Text excerpt>
_ _ _ _

Hacker News new | ask | show | jobs
by danielmarkbruce 851 days ago
There is a decent (<50%, >20%) chance that frontier foundation models are less oligopoly like than it seems. The reason is that there are so many levers to pull, so much low hanging fruit.

For example: * Read the Bloomberg GPT paper - they create their own tokenizer. For specialized domains (finance, law, medicine, etc) the vocabulary is very different and there is likely a lot to do here, where individual tokens really need to map to specific concepts and having a concept capture in several tokens makes it too hard to learn on limited domain data. * Data - so many ways to do different data - more/less, cleaner, "better" on some dimension. * Read the recent papers on different decoding strategies - there seems to be a lot to do here. * Model architecture (SSM etc). If you speak to people who aren't even researchers, they have 10 ideas around architecture and some of them are decent sounding ideas - lots of low hanging fruit. * System architecture - ie likely to see more and more "models" served via API which are actually systems of several model calls, and there is a lot to do here. * Hardware, lower precision etc likely to make training much cheaper

It's reasonably likely (again, guessing < 50% > 20%) that this large set of levers to pull become ways to see constant leap-frogging for years and years. Or, at least they become choices/trade-offs rather than strictly "better".

_ _ _ _

Stored data>
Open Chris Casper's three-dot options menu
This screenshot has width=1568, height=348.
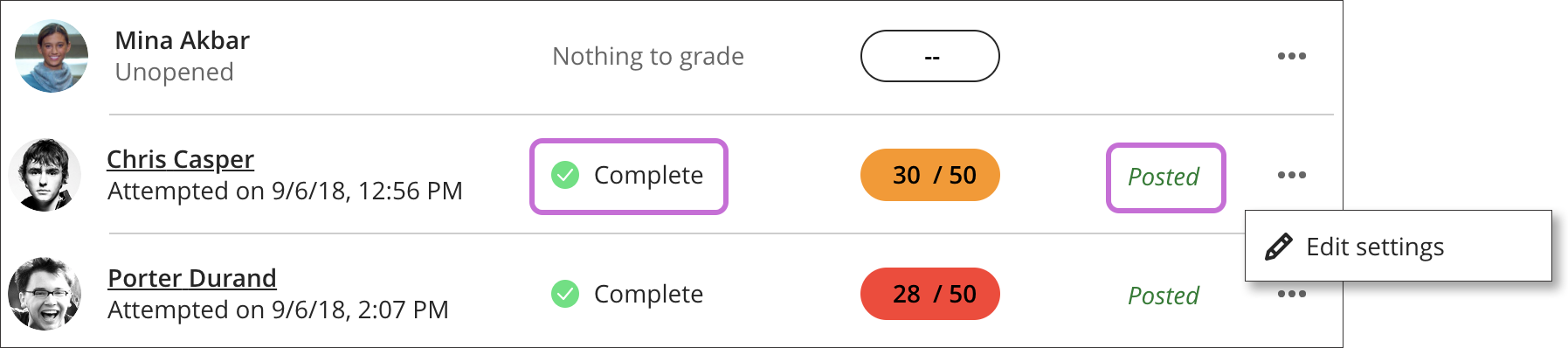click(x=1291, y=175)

_ _ _ _

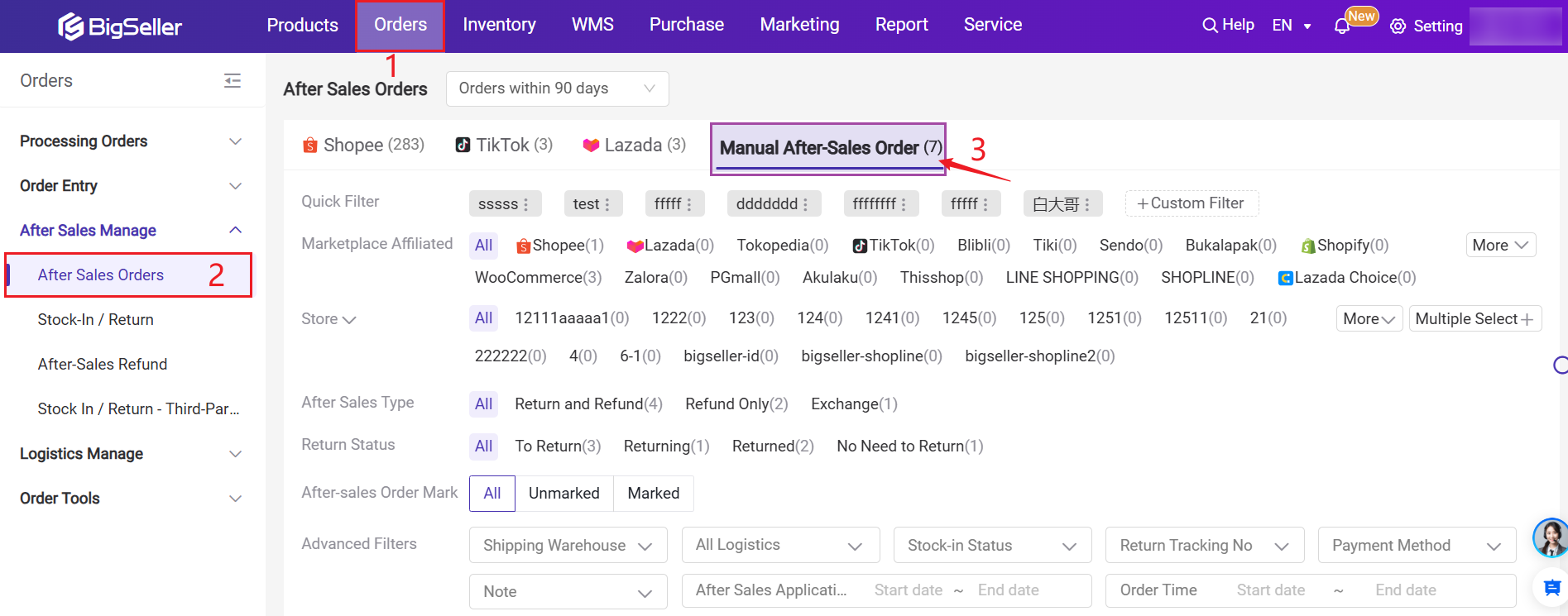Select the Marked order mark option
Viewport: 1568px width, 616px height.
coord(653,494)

_ _ _ _

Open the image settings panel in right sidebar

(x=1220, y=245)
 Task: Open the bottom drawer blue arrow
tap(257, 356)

_ _ _ _

How to complete this task> Name each lever to pull that the Hacker News comment lists in its examples, in the order it gives them.

Solved problem>
1. Creating a custom tokenizer for specialized domains
2. Data
3. Decoding strategies
4. Model architecture
5. System architecture
6. Hardware and lower precision